## Exercise instructions
Repeat each entry exactly and drop the pictures.

## Task inputs
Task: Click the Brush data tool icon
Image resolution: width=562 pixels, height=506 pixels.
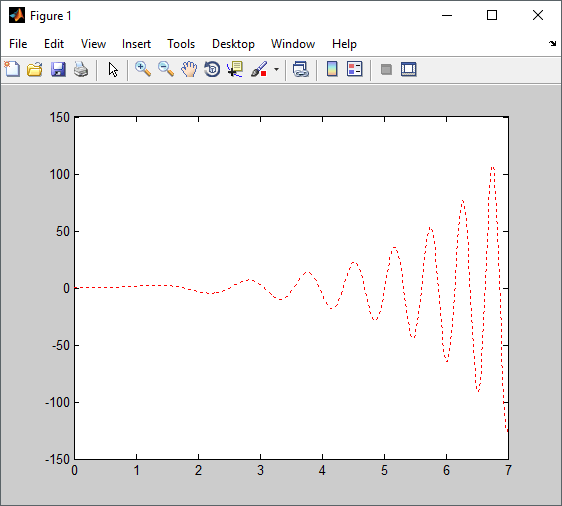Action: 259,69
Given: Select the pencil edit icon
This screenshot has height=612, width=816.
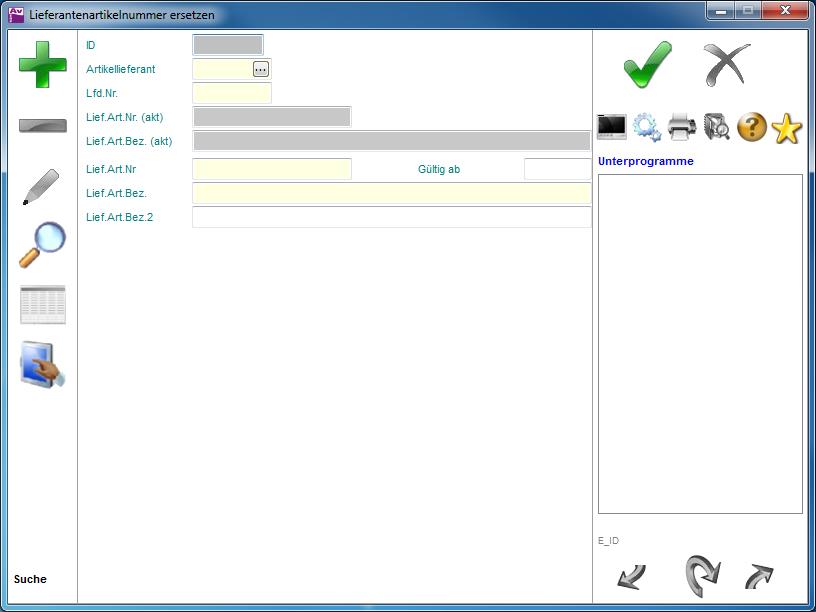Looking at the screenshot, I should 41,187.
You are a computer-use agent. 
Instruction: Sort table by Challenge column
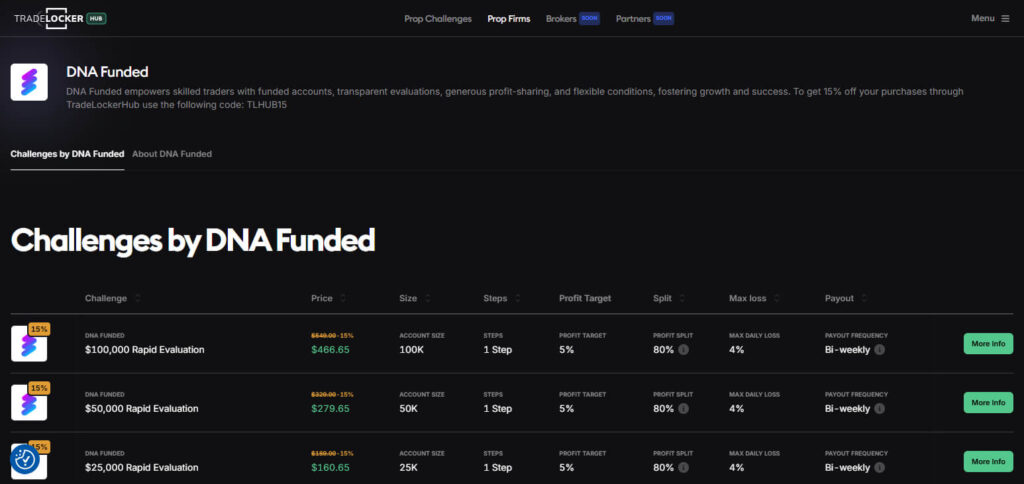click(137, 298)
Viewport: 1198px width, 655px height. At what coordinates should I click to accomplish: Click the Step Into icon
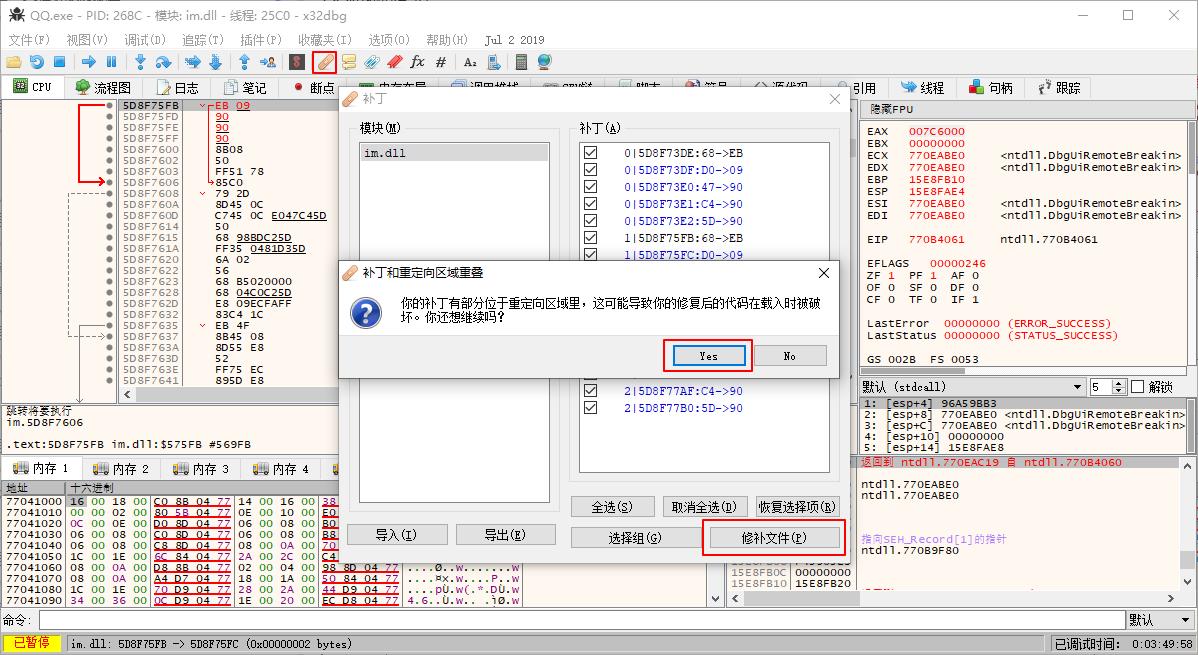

## Output of the exercise
Task: Click the Brush data tool icon
Image resolution: width=562 pixels, height=506 pixels.
Action: 259,69
Given: Select the pencil edit icon
This screenshot has height=612, width=816.
Looking at the screenshot, I should 41,187.
You are a computer-use agent. 
Instruction: Sort table by Challenge column
click(137, 298)
Viewport: 1198px width, 655px height. At what coordinates should I click to accomplish: Click the Step Into icon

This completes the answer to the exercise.